I have a special guest on the blog today.If you’re a regular here, you’ll probably know that I posted an update earlier this week on my Hair Removal Hiatus that began last year. Basically, I’ve spent a bit of time experimenting with body hair and seeing what I like as opposed to what society expects of me or the media dictates to me. In the same vein, my cousin (by marriage, but I’m claiming him) Joe Wilson, wrote this great piece on his experiences around body hair, which are much more diverse than most.

Joe:

I’ve been struggling with the whole body hair issue since I was a teenager. As a person who has lived as a straight woman, a gay woman, a straight man and now as a gay man. I’ve come up against just about all the prejudices around body hair that you can think of.

When I was a teenager and presenting as a straight woman (alas, I didn’t know that other options existed), I was faced with all the usual nonsense about body hair and what is considered ‘feminine’ or ‘appropriate’. Thanks to the mainstream media, peer pressure and the sealed section of Cosmopolitan, I did what was expected and shaved my legs and armpits. Honestly, it hadn’t really occurred to me to object. I was already one of the weird kids, the last thing I wanted to do was draw attention to myself by being the HAIRY weird kid. There were a couple of girls at my school who had PCOS and the teasing and bullying they were subjected to due to their increased body hair was horrendous. There was no way I was going to endure that sort of torment if I could do something about it.
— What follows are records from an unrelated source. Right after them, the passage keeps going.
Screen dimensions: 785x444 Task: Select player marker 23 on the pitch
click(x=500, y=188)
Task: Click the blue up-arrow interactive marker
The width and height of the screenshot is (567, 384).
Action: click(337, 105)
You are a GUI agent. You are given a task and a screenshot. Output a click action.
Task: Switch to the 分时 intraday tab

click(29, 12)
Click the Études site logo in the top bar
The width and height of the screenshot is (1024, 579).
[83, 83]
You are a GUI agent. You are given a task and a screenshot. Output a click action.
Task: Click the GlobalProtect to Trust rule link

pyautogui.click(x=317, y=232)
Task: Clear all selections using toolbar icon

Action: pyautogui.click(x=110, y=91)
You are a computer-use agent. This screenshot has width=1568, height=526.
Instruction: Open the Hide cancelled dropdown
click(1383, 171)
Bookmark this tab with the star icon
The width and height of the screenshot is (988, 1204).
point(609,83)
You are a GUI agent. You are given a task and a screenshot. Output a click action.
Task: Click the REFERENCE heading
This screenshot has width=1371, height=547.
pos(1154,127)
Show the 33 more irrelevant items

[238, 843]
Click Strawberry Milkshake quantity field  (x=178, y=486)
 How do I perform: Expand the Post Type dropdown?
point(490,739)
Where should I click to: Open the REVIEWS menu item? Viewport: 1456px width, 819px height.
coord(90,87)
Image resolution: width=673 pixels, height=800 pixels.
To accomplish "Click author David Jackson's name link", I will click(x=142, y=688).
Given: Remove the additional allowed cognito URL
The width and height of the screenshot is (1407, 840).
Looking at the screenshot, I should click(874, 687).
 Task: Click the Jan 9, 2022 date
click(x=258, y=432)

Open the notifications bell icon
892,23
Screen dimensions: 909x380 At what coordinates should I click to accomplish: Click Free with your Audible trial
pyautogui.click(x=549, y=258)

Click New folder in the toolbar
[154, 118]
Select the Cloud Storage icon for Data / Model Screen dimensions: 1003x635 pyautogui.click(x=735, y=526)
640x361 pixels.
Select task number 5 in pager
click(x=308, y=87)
As I approached my early 20s and was starting to realise that hey, girls are kind of interesting to look at, I started to present as more masculine. By my mid 20s I was pretty recognisable as a butch woman. At this point I had given up on dating men for the time being. The idea of dating men as a butch woman with body hair quickly got put in the too hard basket. Perhaps naively, I had assumed that I wouldn’t need to worry about shaving anymore, because only men really care about women shaving, and I didn’t care what they thought anyway. Unfortunately, it doesn’t work like that. I found that nothing had changed at all. Shaved head or not, I was still a woman, and women shave their legs and armpits. It was interesting that some women were attracted to the fact that I was so masculine, and yet balked at the idea that I didn’t want to shave my legs anymore, and couldn’t be arsed shaving my pits most of the time.

joe2

By the time I was 27 and figured out that I was actually a guy (that explains everything), I was pretty fed up with the whole body hair issue. It was a blessed relief to be able to let it all go. Well, that was the theory. I didn’t start taking male hormones until I was 29, and in those two years I was still constantly perceived as a hairy woman. It didn’t matter that I was a struggling transgender guy desperately trying to grow pit hair and a straggly moustache so that people would know what I was. People judge on what they see, and what they saw was a butch woman with no concern for other people’s discomfort around her body hair.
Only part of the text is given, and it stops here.